Supplied information section start
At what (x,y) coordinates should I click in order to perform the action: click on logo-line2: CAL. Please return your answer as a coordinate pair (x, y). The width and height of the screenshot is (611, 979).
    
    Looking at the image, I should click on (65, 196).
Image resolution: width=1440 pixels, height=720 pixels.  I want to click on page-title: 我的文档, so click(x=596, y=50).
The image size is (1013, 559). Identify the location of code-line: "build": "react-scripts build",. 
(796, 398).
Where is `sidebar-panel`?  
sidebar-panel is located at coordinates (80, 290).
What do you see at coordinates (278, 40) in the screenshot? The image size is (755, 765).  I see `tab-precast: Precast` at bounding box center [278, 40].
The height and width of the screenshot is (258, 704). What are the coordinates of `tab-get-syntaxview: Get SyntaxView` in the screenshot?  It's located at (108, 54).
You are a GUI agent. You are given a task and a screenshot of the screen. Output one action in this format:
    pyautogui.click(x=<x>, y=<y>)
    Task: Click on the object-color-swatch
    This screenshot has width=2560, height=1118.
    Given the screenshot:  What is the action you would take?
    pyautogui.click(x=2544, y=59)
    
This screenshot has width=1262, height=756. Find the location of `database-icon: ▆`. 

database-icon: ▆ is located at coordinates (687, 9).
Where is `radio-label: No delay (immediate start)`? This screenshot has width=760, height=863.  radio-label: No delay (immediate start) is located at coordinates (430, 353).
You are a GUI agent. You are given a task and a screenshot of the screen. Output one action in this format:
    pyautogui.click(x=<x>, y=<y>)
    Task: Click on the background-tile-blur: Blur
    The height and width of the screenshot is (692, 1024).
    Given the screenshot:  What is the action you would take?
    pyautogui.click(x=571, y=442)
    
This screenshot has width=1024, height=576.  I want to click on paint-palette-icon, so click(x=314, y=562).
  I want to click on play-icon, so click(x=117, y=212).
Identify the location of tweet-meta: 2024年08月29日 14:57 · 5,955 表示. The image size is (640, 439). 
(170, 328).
Supplied information section end
_Task prompt_
Can you set down, word for word, the stretch of the listing from the line containing "I want to click on play-icon, so" through the end of the listing?

_Answer to this task_
  I want to click on play-icon, so click(x=117, y=212).
Identify the location of tweet-meta: 2024年08月29日 14:57 · 5,955 表示. The image size is (640, 439). 
(170, 328).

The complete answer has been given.